Baltimore Ecosystem Study Institute of Ecosystem Studies

2014 BES Annual Meeting Presentation and Poster Abstracts



 
Riparian Links and Nitrogen Sinks; The effects of riparian connectivity and invasive species on N-cycling in urban riparian zones
 
Tomat-Kelly, Giovanna (re-submission of abstract!)
Co-Authors: Giovanna Tomat-Kelly and Dr. Peter Groffman

 
Abstract: Riparian ecosystems are important nutrient sinks that are useful in preventing excessive nitrogen loading into aquatic ecosystems. Nitrate, (NO3−), the most common and mobile form of reactive N, is a prominent water pollutant that is poisonous to humans in high concentrations Excessive N loading into coastal waters also results in eutrophication- increased algae growth which results in anoxic zones and the death of aquatic organisms. The primary mechanism of N removal in riparian ecosystems is denitrification, an anaerobic microbial process that converts inorganic nitrate into N gas.
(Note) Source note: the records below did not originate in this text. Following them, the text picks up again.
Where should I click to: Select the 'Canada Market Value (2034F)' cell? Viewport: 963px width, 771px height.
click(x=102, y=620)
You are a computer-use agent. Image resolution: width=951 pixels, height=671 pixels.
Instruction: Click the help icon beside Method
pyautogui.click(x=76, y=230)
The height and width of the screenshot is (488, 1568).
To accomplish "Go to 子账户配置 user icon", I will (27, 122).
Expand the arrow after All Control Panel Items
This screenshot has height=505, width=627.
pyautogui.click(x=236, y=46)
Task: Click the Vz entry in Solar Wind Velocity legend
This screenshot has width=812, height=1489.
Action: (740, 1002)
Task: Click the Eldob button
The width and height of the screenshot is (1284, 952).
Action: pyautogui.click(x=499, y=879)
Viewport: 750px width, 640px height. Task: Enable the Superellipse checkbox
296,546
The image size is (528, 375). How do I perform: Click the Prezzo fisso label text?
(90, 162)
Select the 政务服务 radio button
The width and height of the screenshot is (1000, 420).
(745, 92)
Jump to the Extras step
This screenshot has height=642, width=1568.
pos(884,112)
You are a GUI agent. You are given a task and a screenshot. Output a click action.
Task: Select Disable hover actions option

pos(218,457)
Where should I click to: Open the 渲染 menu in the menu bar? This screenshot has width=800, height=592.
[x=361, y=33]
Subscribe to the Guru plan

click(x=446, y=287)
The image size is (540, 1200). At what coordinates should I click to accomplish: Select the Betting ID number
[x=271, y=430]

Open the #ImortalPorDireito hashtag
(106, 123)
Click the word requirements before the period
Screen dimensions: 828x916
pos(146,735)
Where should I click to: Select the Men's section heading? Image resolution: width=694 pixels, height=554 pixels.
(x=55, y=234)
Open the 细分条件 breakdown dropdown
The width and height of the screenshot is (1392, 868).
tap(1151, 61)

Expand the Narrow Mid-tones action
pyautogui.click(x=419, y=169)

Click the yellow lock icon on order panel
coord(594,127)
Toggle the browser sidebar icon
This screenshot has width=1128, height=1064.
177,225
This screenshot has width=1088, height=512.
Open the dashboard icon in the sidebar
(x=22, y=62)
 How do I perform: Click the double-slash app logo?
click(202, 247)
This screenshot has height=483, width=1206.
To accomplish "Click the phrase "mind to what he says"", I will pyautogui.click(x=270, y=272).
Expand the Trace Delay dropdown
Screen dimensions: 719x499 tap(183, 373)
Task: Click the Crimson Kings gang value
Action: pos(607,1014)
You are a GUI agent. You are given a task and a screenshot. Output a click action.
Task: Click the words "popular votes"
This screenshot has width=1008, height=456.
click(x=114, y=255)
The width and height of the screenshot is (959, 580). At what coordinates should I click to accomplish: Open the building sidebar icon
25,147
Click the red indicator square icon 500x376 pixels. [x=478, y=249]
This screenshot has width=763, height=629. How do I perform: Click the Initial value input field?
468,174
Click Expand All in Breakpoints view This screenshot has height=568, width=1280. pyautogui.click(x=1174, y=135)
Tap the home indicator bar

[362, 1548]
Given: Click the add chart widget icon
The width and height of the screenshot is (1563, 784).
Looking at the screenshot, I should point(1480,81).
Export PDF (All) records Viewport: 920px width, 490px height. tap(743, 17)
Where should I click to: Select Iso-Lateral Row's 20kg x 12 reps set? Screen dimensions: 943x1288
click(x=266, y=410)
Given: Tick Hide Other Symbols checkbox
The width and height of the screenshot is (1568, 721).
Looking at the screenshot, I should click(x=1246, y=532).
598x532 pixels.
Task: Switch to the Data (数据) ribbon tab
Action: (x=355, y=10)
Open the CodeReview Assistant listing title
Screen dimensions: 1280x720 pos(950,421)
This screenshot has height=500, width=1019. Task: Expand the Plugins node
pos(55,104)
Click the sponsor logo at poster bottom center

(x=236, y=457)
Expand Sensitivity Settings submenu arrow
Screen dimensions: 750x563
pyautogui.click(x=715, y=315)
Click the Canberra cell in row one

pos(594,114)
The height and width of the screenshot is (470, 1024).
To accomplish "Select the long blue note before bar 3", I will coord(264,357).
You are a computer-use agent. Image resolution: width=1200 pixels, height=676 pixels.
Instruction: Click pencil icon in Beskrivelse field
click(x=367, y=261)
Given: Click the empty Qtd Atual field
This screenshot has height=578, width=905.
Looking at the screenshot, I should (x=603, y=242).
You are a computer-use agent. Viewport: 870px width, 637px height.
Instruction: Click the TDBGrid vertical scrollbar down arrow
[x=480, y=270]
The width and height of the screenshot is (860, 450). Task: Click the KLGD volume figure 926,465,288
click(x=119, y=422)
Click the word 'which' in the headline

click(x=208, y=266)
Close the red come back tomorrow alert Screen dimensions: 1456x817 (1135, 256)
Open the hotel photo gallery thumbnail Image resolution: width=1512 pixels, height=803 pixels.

The process is carried out primarily by heterotrophic bacteria, and is optimized in the oxygen poor and carbon rich environments that are characteristic of wetland and riparian ecosystems. Unfortunately, increasing urbanization has lead to a suite of degrading effects in riparian ecosystems including hydraulic disconnection, erosion, drier soils and increased vulnerability to exotic plant invasions. Two prominent invasive plants found in urban riparian zones are Aliliaria petiolata and Microstigium vimineum, herbaceous C3 and C4 plants, respectively, that are known to alter soil chemistry and composition through various secondary effects. The objective of this study was to determine how hydrologic disconnection and the presence of A. petiolata and M. vimineum affect the ability of urban riparian ecosystems to function as N sinks.